* [HOW TO COMPLETE THIS TASK] In the material below, replace "screenshot" with "screen image" in the lines starting at the line containing "The image size" and ending at the line containing "Looking at the", and give those lines again with nothing else changed. Leave the pictures out of your answer.

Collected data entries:
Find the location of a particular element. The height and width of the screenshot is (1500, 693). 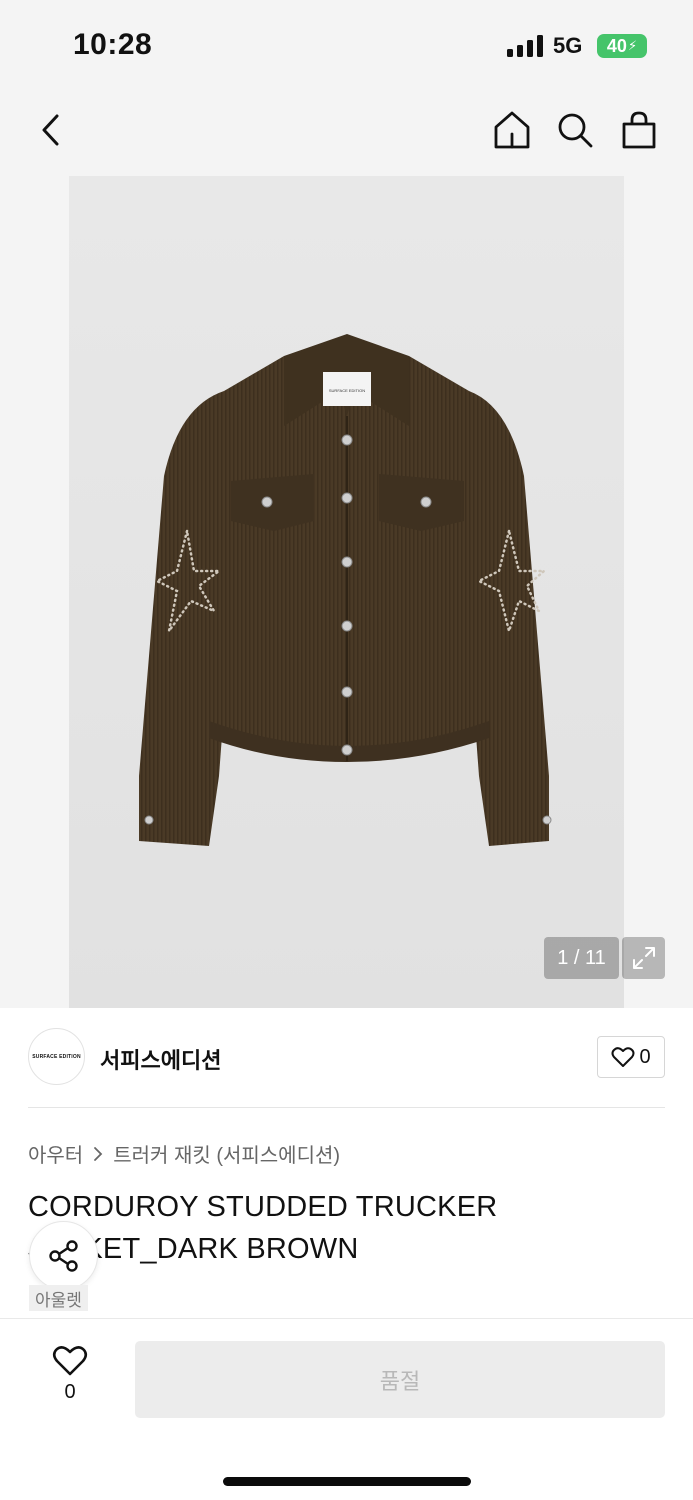

breadcrumb: 아우터 트러커 재킷 (서피스에디션) is located at coordinates (184, 1154).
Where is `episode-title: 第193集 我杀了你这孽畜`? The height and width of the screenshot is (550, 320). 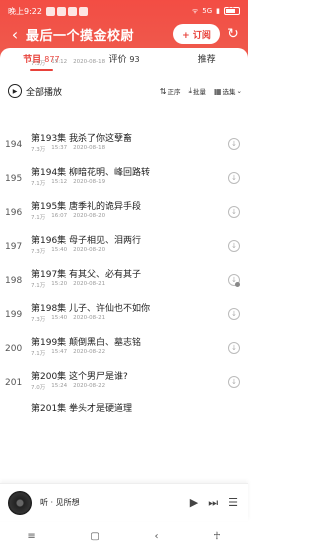
episode-title: 第193集 我杀了你这孽畜 is located at coordinates (82, 139).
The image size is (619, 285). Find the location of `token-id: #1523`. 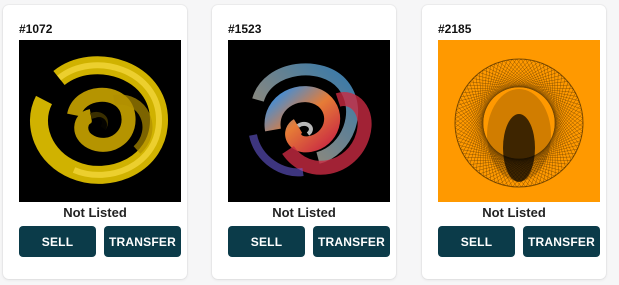

token-id: #1523 is located at coordinates (245, 29).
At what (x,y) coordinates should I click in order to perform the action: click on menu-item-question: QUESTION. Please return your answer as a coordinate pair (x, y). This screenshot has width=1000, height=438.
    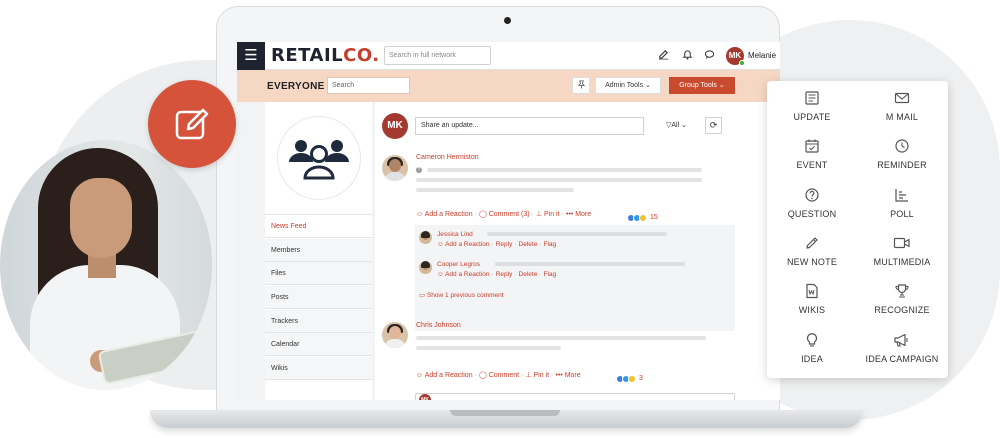
    Looking at the image, I should click on (812, 202).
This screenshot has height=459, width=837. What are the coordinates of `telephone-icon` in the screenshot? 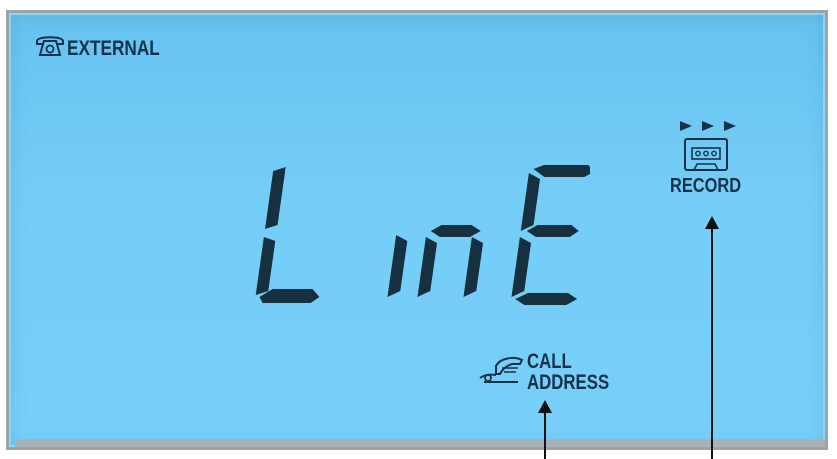 It's located at (50, 46).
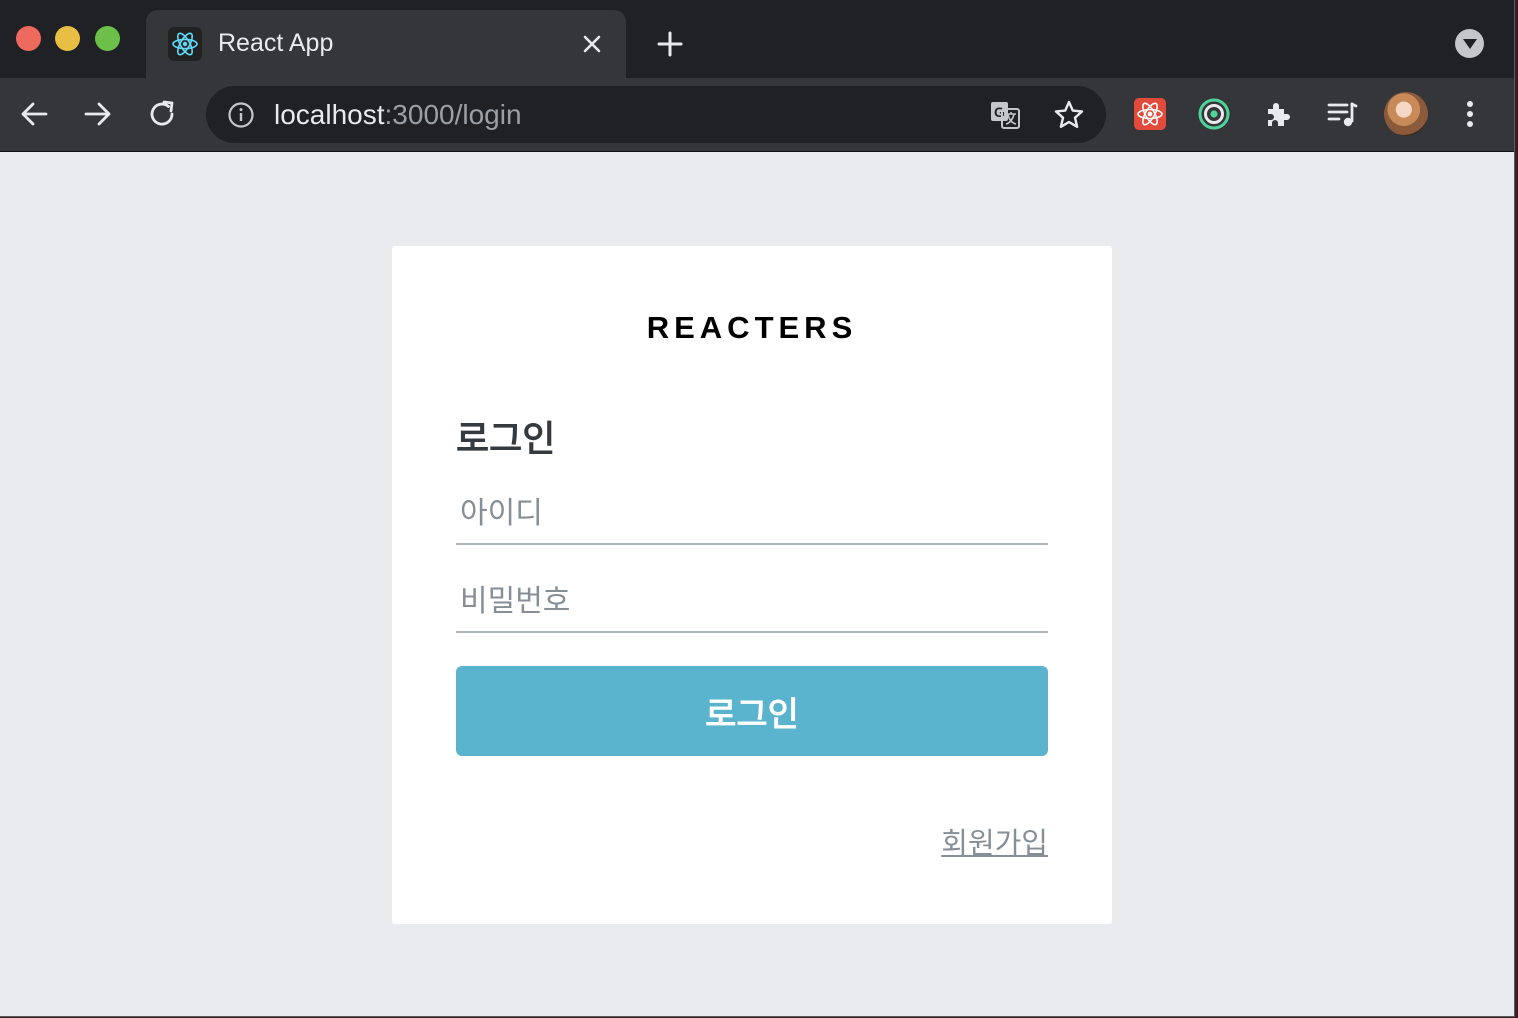  What do you see at coordinates (330, 114) in the screenshot?
I see `url-host: localhost` at bounding box center [330, 114].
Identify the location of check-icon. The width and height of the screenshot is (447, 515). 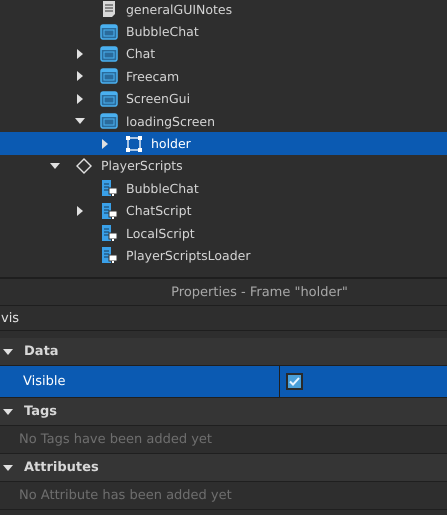
(294, 382).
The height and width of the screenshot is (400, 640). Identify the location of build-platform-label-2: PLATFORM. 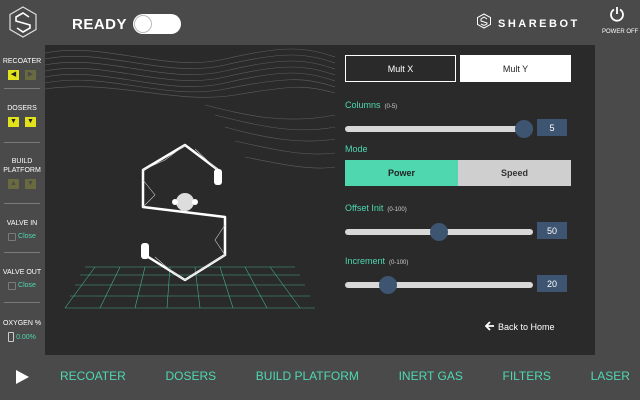
(22, 170).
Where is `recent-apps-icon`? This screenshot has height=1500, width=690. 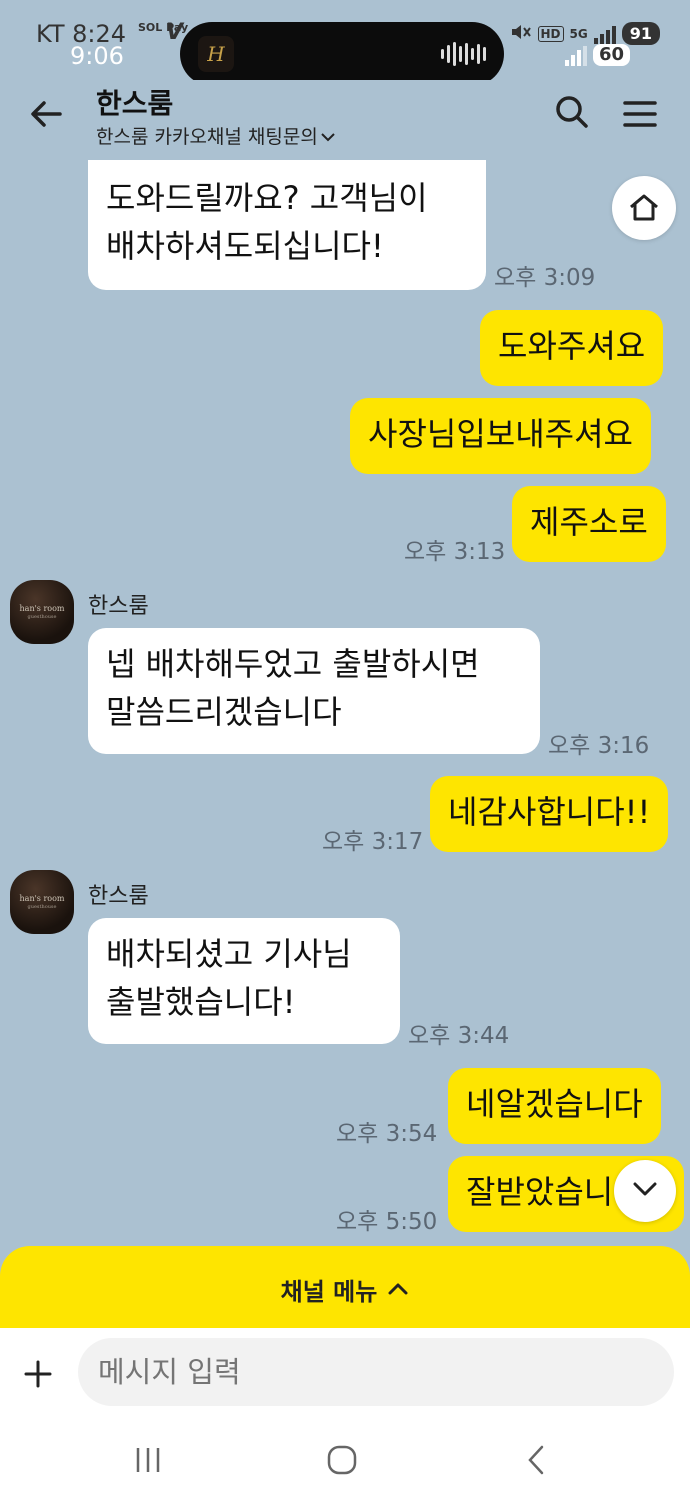
recent-apps-icon is located at coordinates (148, 1460).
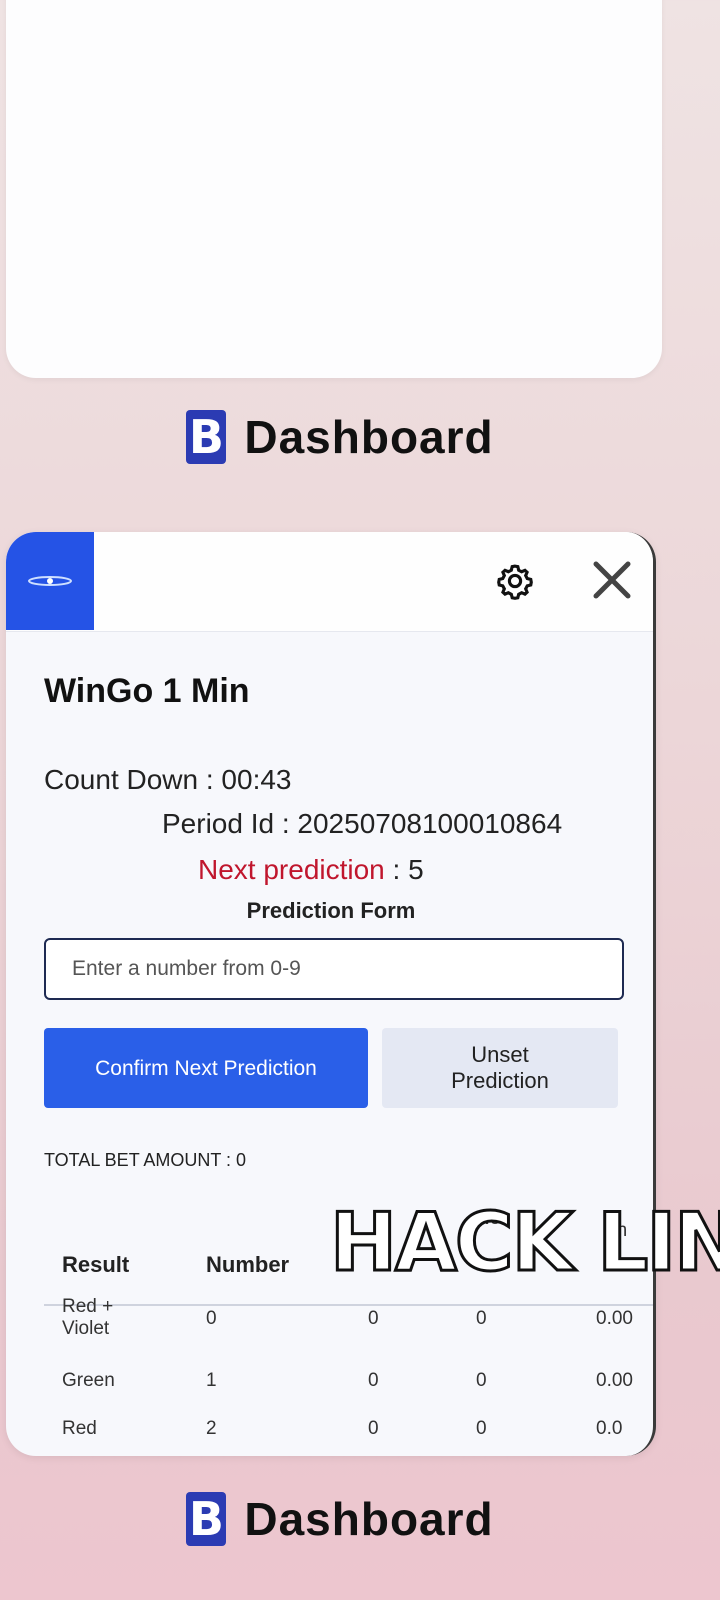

* [RESPONSE BELOW]
The image size is (619, 285). Find the location of `token-id: #1523`. 

token-id: #1523 is located at coordinates (245, 29).
At what (x,y) coordinates should I click in order to perform the action: click on menu-item-question: QUESTION. Please return your answer as a coordinate pair (x, y). This screen image has width=1000, height=438.
    Looking at the image, I should click on (812, 202).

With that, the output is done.